## What is expected
Word for word, set down every record that appears below.

## Dataset extract
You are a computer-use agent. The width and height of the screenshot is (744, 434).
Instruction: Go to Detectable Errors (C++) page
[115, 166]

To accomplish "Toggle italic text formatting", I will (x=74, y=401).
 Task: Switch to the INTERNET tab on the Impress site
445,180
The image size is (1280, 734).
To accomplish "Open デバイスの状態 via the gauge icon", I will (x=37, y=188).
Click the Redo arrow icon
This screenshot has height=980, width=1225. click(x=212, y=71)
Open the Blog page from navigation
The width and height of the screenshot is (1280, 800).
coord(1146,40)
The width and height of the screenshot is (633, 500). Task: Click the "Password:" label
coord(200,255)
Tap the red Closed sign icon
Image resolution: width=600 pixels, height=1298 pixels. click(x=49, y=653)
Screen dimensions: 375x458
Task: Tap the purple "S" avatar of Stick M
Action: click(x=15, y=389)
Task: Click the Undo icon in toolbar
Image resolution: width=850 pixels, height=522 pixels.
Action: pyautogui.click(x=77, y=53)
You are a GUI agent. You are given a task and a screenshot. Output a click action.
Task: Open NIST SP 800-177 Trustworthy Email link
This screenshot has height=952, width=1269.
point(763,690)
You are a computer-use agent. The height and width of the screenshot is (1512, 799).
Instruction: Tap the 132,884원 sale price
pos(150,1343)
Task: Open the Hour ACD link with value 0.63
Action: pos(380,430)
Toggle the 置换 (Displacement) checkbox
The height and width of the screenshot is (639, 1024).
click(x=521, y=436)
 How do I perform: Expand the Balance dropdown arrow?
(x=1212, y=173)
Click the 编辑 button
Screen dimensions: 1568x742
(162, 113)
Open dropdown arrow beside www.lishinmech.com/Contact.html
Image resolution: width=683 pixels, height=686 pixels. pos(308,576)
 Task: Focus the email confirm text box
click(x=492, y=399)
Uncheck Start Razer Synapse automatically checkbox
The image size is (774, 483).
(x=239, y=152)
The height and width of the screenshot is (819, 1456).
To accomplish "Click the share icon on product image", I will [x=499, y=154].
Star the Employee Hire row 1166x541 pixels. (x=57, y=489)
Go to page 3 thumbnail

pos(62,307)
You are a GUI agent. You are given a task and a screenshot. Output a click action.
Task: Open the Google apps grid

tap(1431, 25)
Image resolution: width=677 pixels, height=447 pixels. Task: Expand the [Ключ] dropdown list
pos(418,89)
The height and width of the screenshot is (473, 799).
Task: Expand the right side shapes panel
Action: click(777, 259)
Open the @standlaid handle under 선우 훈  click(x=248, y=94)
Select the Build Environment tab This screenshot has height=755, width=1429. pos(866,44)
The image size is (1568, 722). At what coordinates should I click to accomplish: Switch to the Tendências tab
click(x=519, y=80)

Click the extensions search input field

## Response box
You are a computer-use agent. The width and height of the screenshot is (744, 434).
Instruction: Go to Detectable Errors (C++) page
[115, 166]

To accomplish "Toggle italic text formatting", I will (x=74, y=401).
 Task: Switch to the INTERNET tab on the Impress site
445,180
The image size is (1280, 734).
To accomplish "Open デバイスの状態 via the gauge icon", I will (x=37, y=188).
Click the Redo arrow icon
This screenshot has height=980, width=1225. click(x=212, y=71)
Open the Blog page from navigation
The width and height of the screenshot is (1280, 800).
coord(1146,40)
The width and height of the screenshot is (633, 500). Task: Click the "Password:" label
coord(200,255)
Tap the red Closed sign icon
Image resolution: width=600 pixels, height=1298 pixels. click(x=49, y=653)
Screen dimensions: 375x458
Task: Tap the purple "S" avatar of Stick M
Action: click(x=15, y=389)
Task: Click the Undo icon in toolbar
Image resolution: width=850 pixels, height=522 pixels.
Action: pyautogui.click(x=77, y=53)
You are a GUI agent. You are given a task and a screenshot. Output a click action.
Task: Open NIST SP 800-177 Trustworthy Email link
This screenshot has height=952, width=1269.
point(763,690)
You are a computer-use agent. The height and width of the screenshot is (1512, 799).
Instruction: Tap the 132,884원 sale price
pos(150,1343)
Task: Open the Hour ACD link with value 0.63
Action: pos(380,430)
Toggle the 置换 (Displacement) checkbox
The height and width of the screenshot is (639, 1024).
click(x=521, y=436)
 How do I perform: Expand the Balance dropdown arrow?
(x=1212, y=173)
Click the 编辑 button
Screen dimensions: 1568x742
(162, 113)
Open dropdown arrow beside www.lishinmech.com/Contact.html
Image resolution: width=683 pixels, height=686 pixels. pos(308,576)
 Task: Focus the email confirm text box
click(x=492, y=399)
Uncheck Start Razer Synapse automatically checkbox
The image size is (774, 483).
(x=239, y=152)
The height and width of the screenshot is (819, 1456).
To accomplish "Click the share icon on product image", I will [x=499, y=154].
Star the Employee Hire row 1166x541 pixels. (x=57, y=489)
Go to page 3 thumbnail

pos(62,307)
You are a GUI agent. You are given a task and a screenshot. Output a click action.
Task: Open the Google apps grid

tap(1431, 25)
Image resolution: width=677 pixels, height=447 pixels. Task: Expand the [Ключ] dropdown list
pos(418,89)
The height and width of the screenshot is (473, 799).
Task: Expand the right side shapes panel
Action: click(777, 259)
Open the @standlaid handle under 선우 훈  click(x=248, y=94)
Select the Build Environment tab This screenshot has height=755, width=1429. pos(866,44)
The image size is (1568, 722). At what coordinates should I click to accomplish: Switch to the Tendências tab
click(x=519, y=80)

Click the extensions search input field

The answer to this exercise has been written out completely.